We’ve all grown familiar with the concept of medical advice that shifts over time or through changing contexts. Coffee isn’t good for you, then it is. Fruit is a healthy snack, but then it isn’t because the acids rot your teeth and the sugars make your insulin spike. Or as was recently reported on consecutive days on a cable news network, red meat increases your risk of cancer / steak and eggs are a great daily breakfast choice.
So while there may always be a trace of doubt in a fair percentage of current medical advice, there are some practices from the past that we can be -almost- certain would be a bad idea today.
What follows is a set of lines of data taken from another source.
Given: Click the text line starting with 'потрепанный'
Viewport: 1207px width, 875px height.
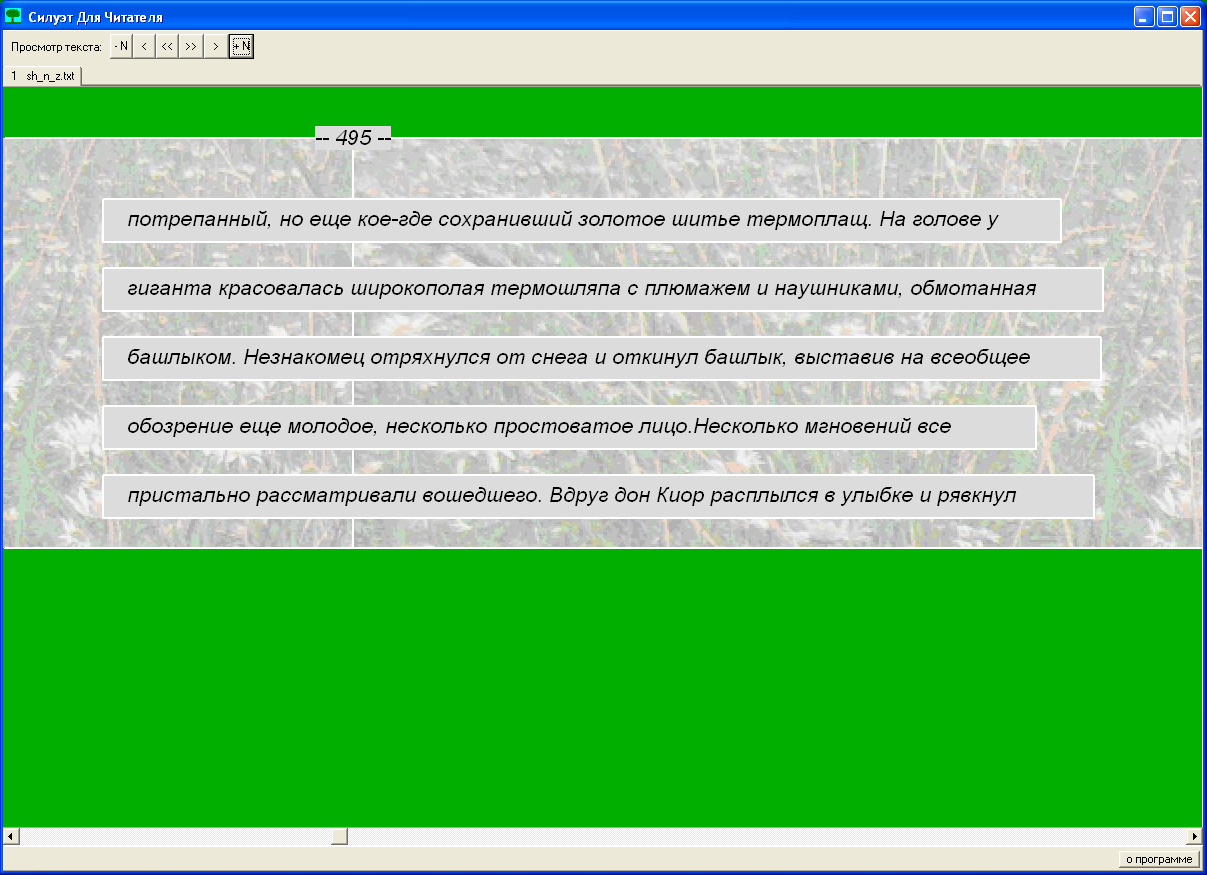Looking at the screenshot, I should (581, 220).

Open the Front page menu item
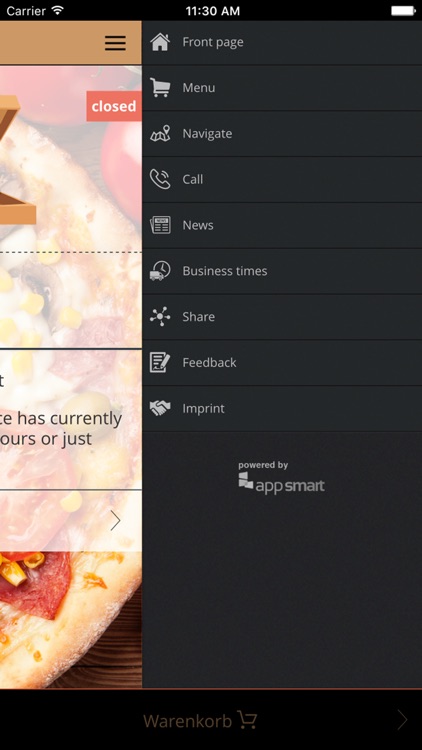pyautogui.click(x=282, y=42)
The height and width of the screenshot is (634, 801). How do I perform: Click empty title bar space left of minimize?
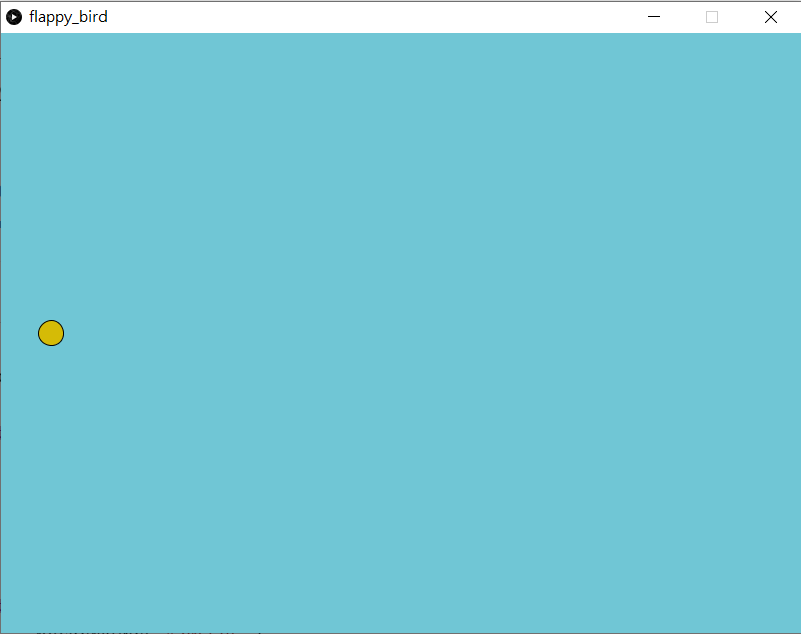400,17
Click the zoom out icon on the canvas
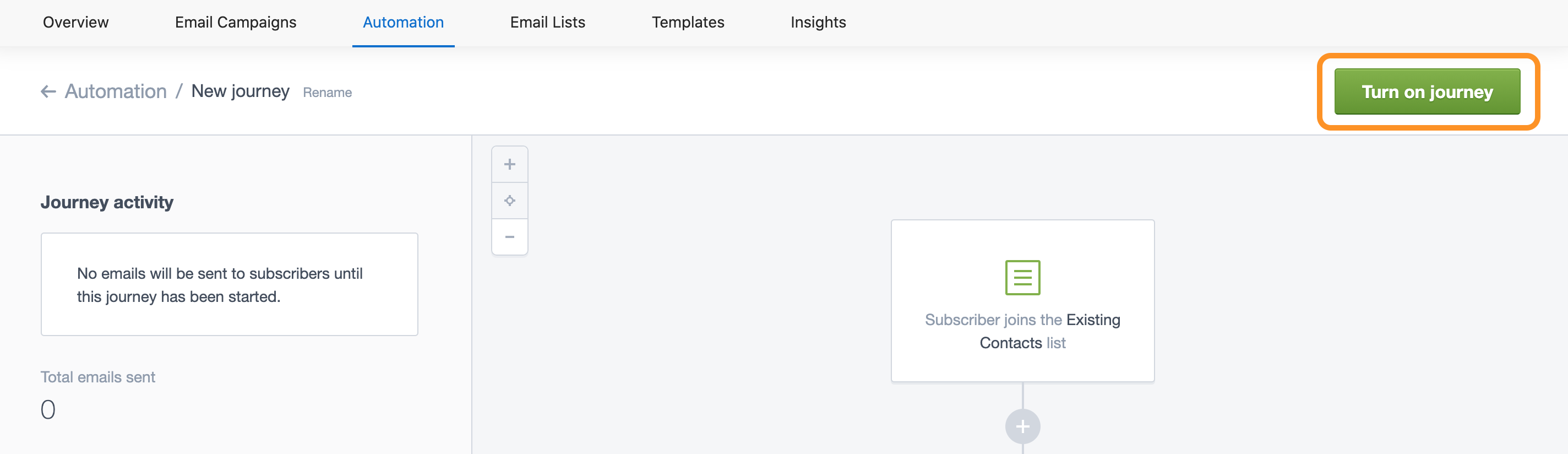1568x454 pixels. click(509, 237)
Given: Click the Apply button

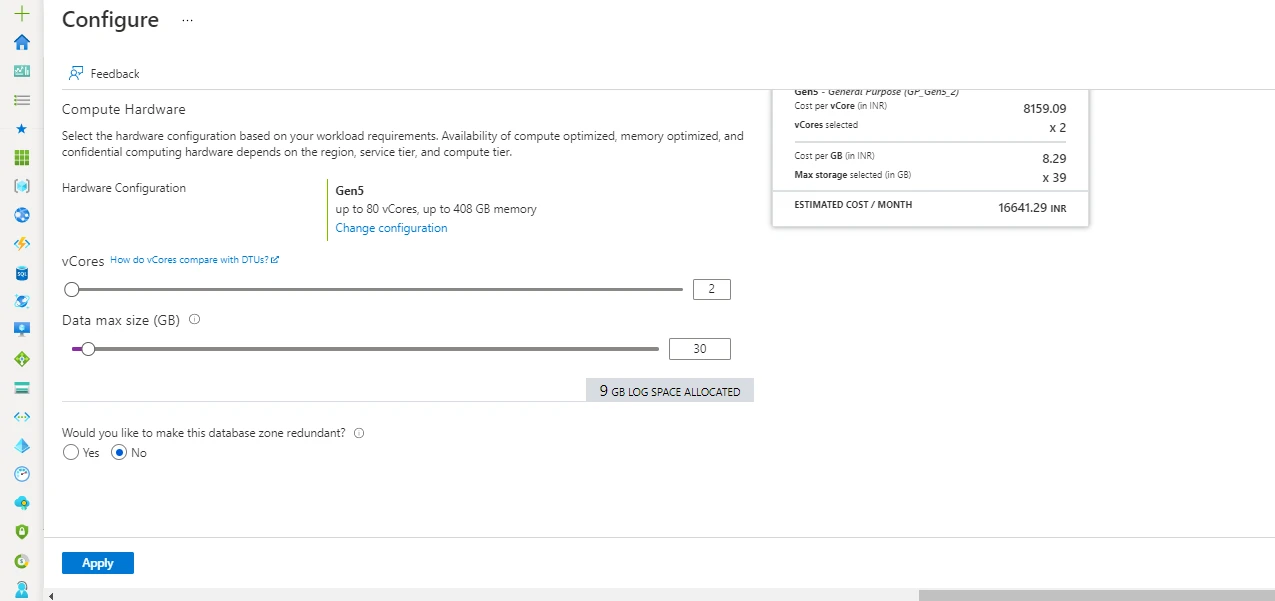Looking at the screenshot, I should click(x=97, y=562).
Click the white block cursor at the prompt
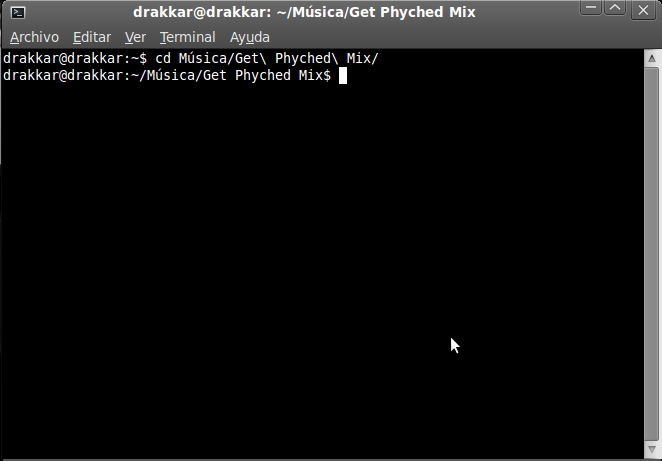662x461 pixels. [343, 76]
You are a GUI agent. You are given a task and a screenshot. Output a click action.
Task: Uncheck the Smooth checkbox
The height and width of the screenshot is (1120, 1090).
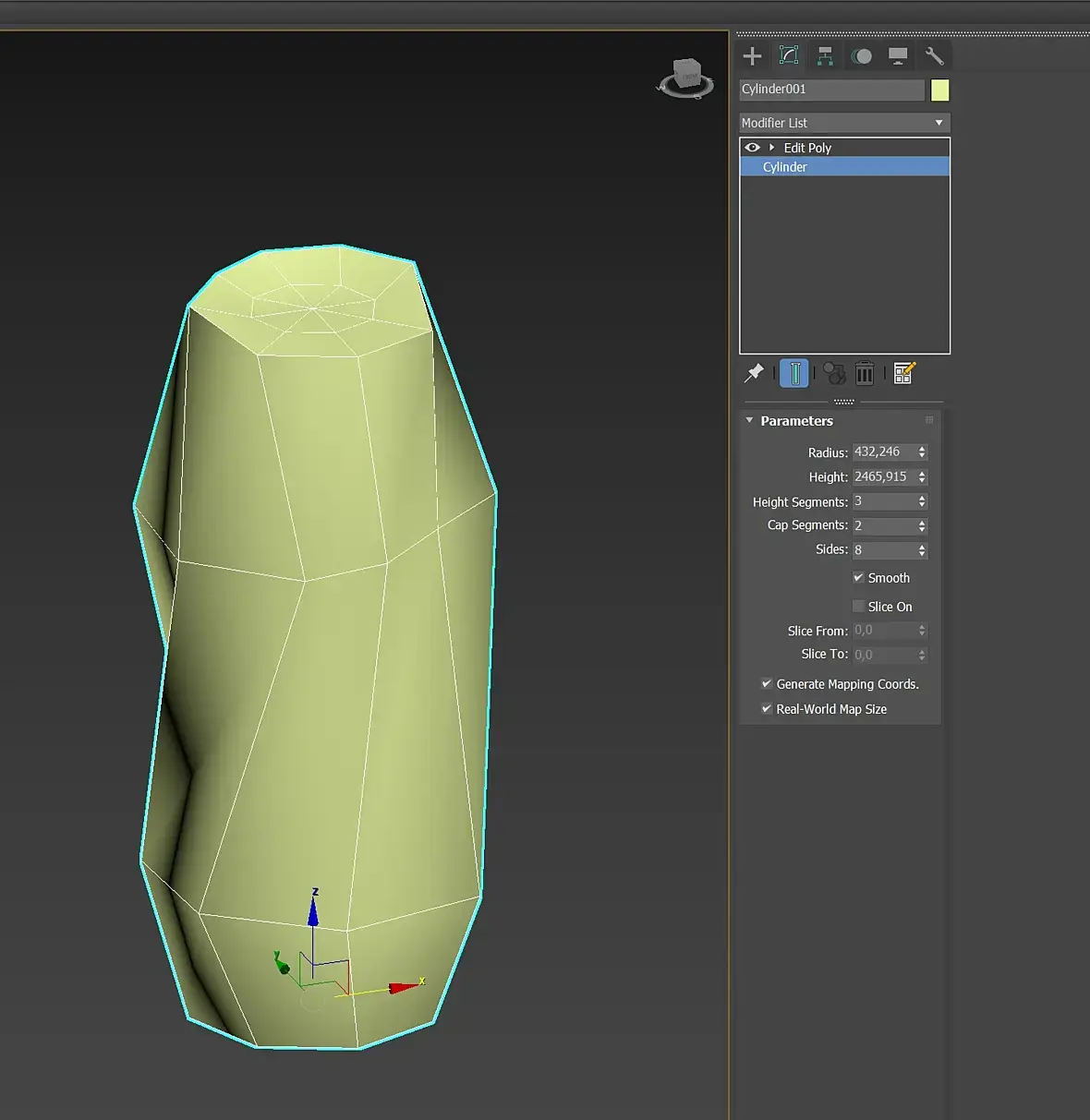coord(858,578)
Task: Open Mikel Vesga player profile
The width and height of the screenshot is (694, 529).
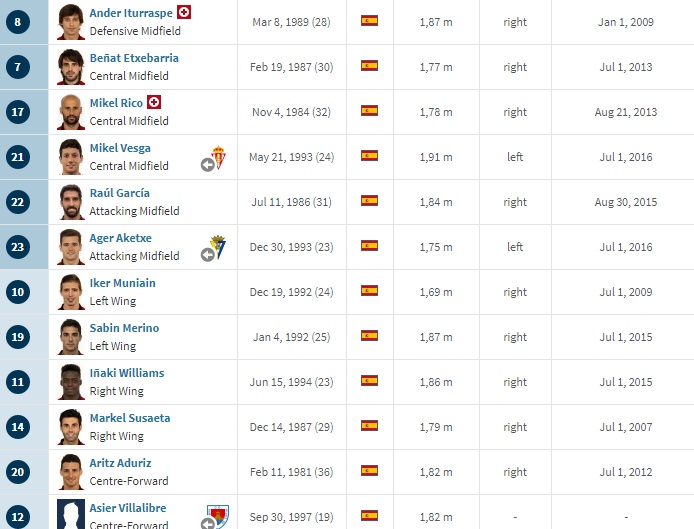Action: [120, 148]
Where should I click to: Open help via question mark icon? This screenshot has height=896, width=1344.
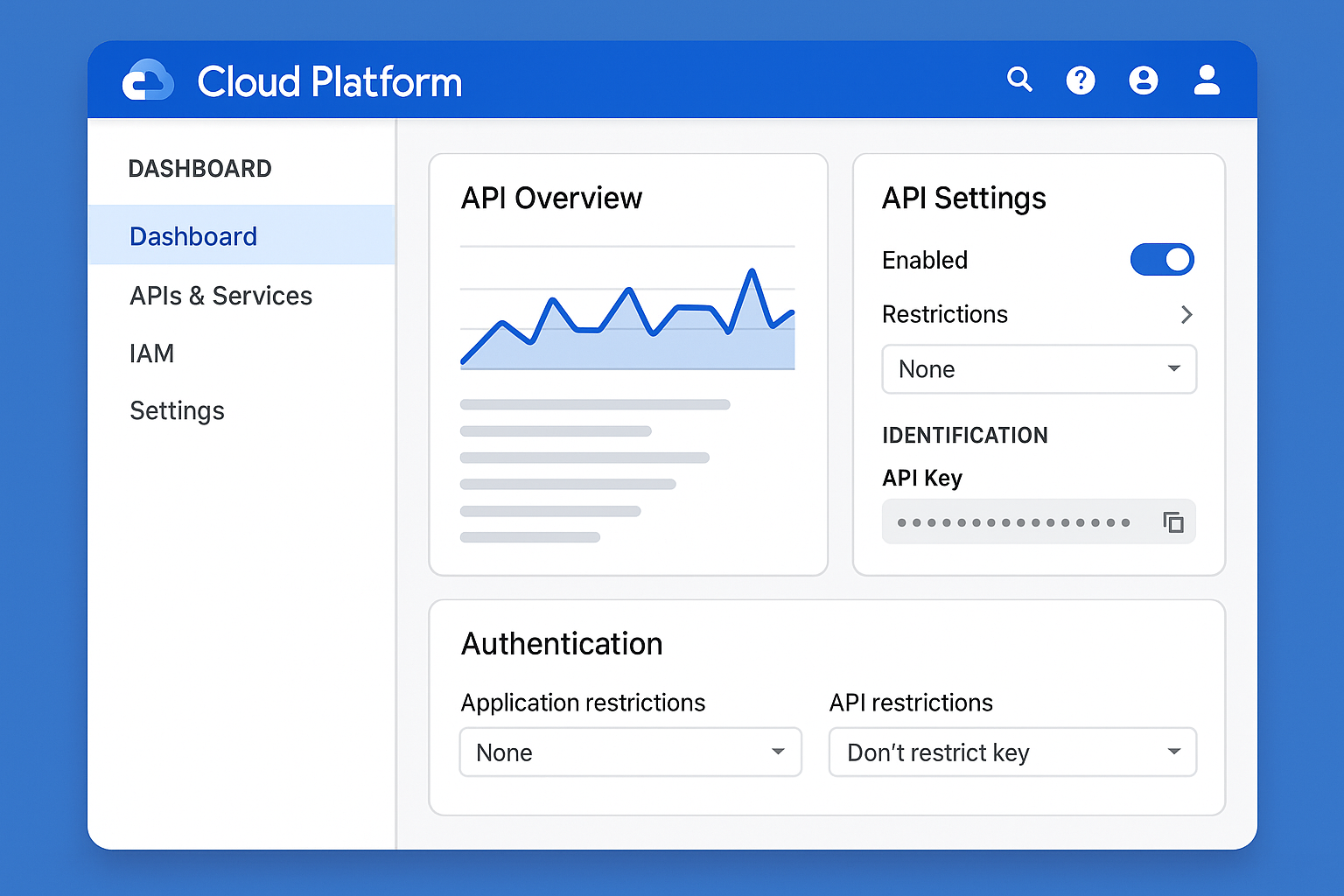pos(1081,80)
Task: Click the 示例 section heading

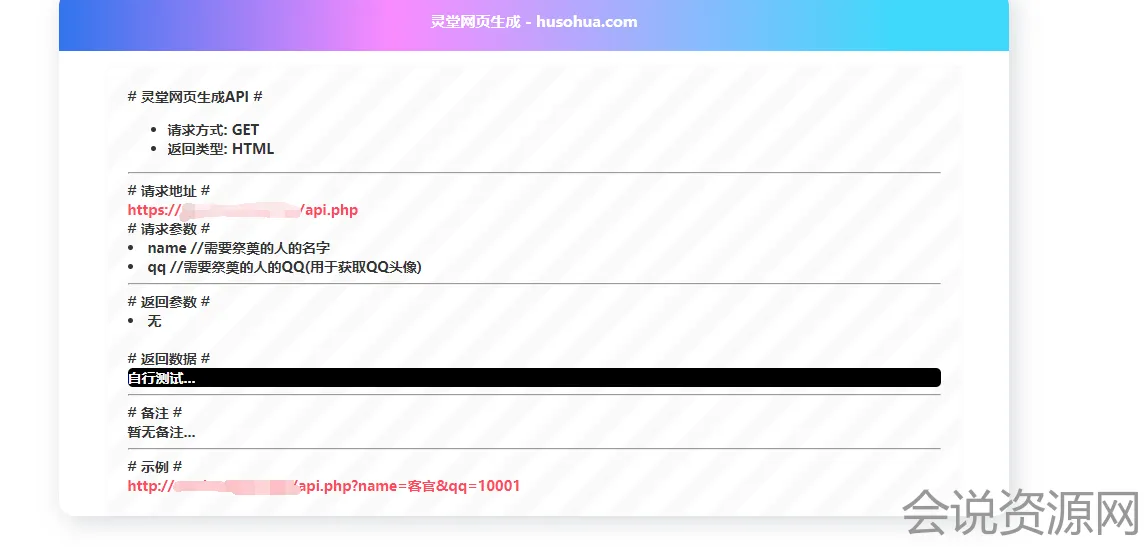Action: 155,467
Our first collection of ‘contraindicated’ products comes from the blog, BuzzFeed, with its collection of, “12 Things Enhanced With Radiation.” These little bits of history include radioactive drinking water, skin cream, and, uhmm, suppositories, and while not medically relevant, there are also a pair of YouTube videos about the Boy Scout who earned his “Atomic Energy” badge by building a Nuclear Reactor in his family’s garden shed.
Meanwhile, over at the blog i09, “When Opium Was For Newborns And Bayer Sold Heroin,” the site has a brief look such products as “Stickney and Poor’s Pure Paregoric syrup (which) had forty-six percent alcohol, one and three-sixteenth ‘grains of opium per ounce,’ and contained a dosage chart that included five-day-old infants,” and then moves beyond the purely medicinal with a 19th century brand of Italian Wine with a special kick and a Papal endorsement.
The field of medicine is and always will be filled with mysteries and debates, but at least it’s nice to know that we’ve moved beyond radioactive suppositories. (At least for now.)